Resilience and the ability to challenge those who are more experienced than you can be intimidating, but it’s essential if you are going to succeed as a governance professional. You will invariably need to speak up in boardrooms or help the chairperson to unpick a problem so that decisions can be made in a timely and informed fashion.
Understanding that there is a need for knowledge of legal and contractual obligations, as well as developing other soft skills will help you to support the board. In a sense, you need to be able to manage people in a 360-degree fashion, up, down, and sideways, internally, and externally. You need to have your finger on the pulse and know when to respond to any change of rhythm – hmm, maybe his dad was right; he could have been a doctor.

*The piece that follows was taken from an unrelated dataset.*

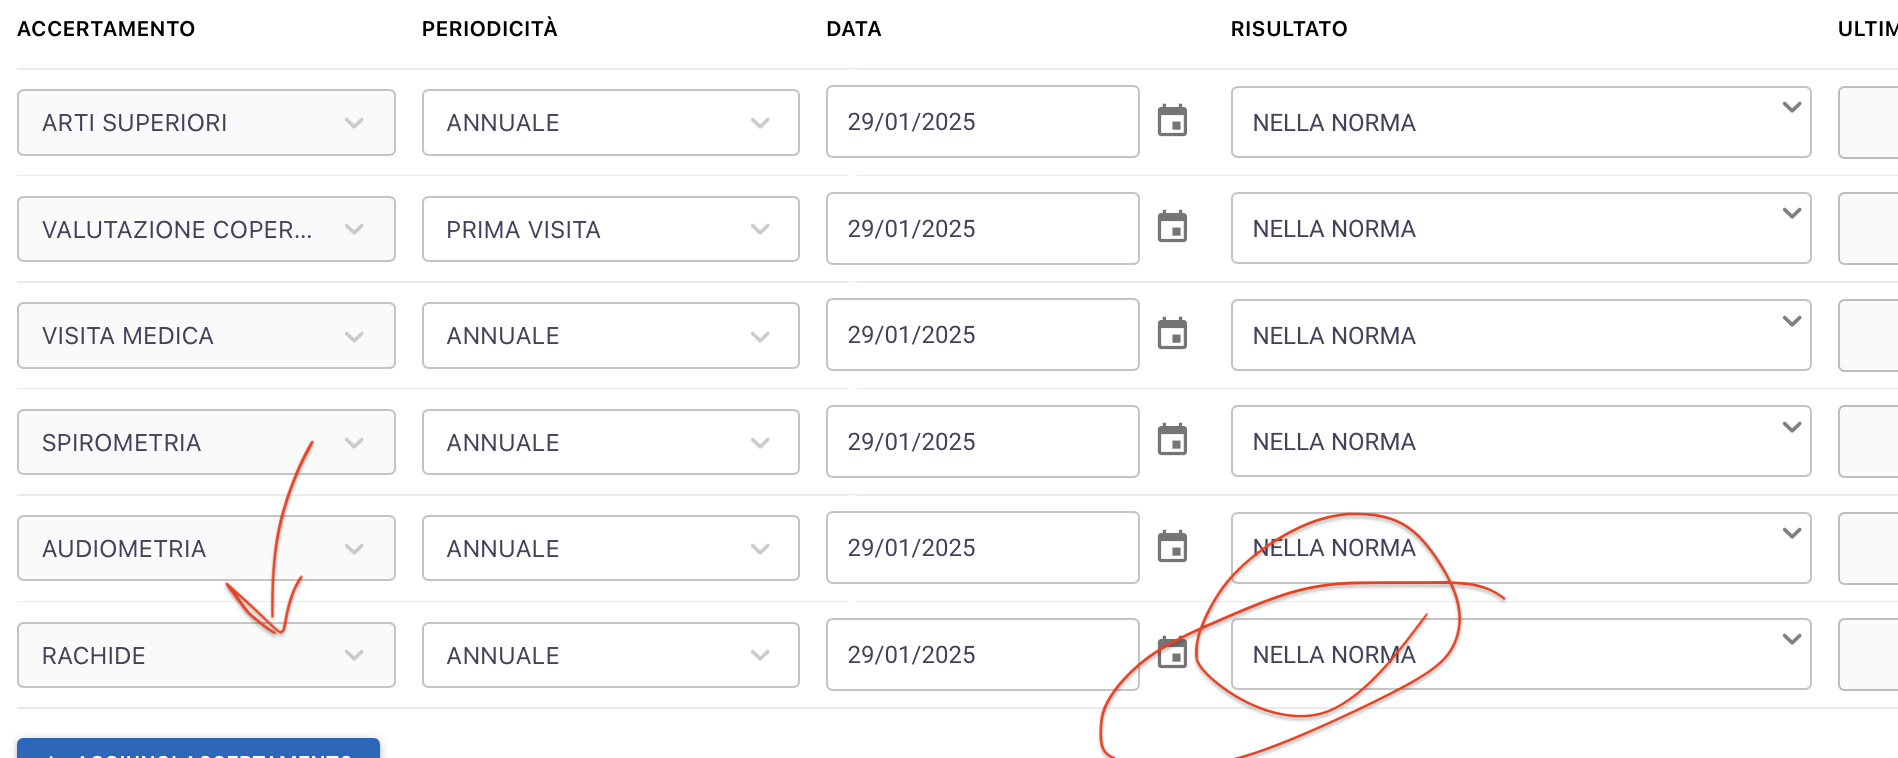Open calendar picker for AUDIOMETRIA row
Viewport: 1898px width, 758px height.
click(1172, 547)
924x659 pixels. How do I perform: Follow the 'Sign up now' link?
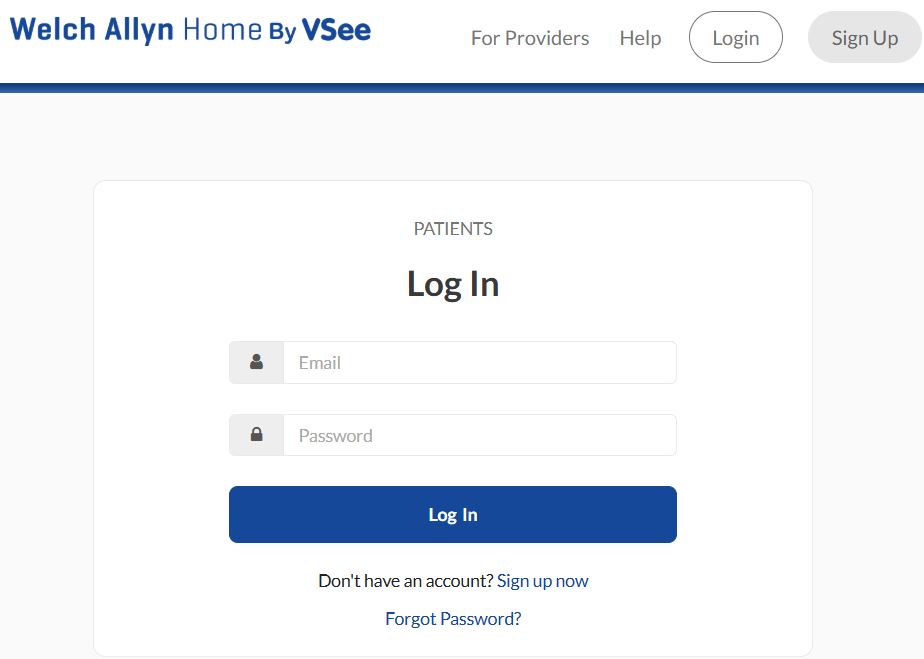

While it’s still early days in his career, Sammy was included in the Ones to Watch on the DMJ Governance Hot 100 in 2020 and was honoured to be part of the team at TP ICAP when they were nominated for both project of the year and the team of the year in the Institute’s annual awards. While being nominated for a solo award was nice, Sammy felt a real sense of achievement in the team award as he was part of something collaborative.
How did the Institute support your career as a governance professional?
Sammy’s first interaction with the Institute was when he attended the BP Insight Day. He then ventured into the accredited degree at the University of Portsmouth, so he feels that the Institute has been by his side throughout his foray into governance. Studying through the University allowed him to study his way and get the most out of his learning experience.
Since completing his degree, Sammy has become a regular reader of Governance and Compliance magazine, as he finds it keeps him up to date on what is going on in the world of governance and in his own words, ‘Who wouldn’t rather read a 200-word summary from Peter Swabey than a 500-page consultation’.
Words of wisdom for your governance career
Don’t expect to get things right on day one. Every day is a learning day so take advantage of that, imagine you are a sponge and take in everything you possibly can.
The field of governance is broad, and just when you think you know everything, you will learn something new – so always keep your mind open and sharp, learn from those with more experience and those who are just starting out as things change regularly and there is always more to learn.
Be resilient, you won’t always get it right, you will make mistakes, learn from them and bounce back – put your best self forward every day.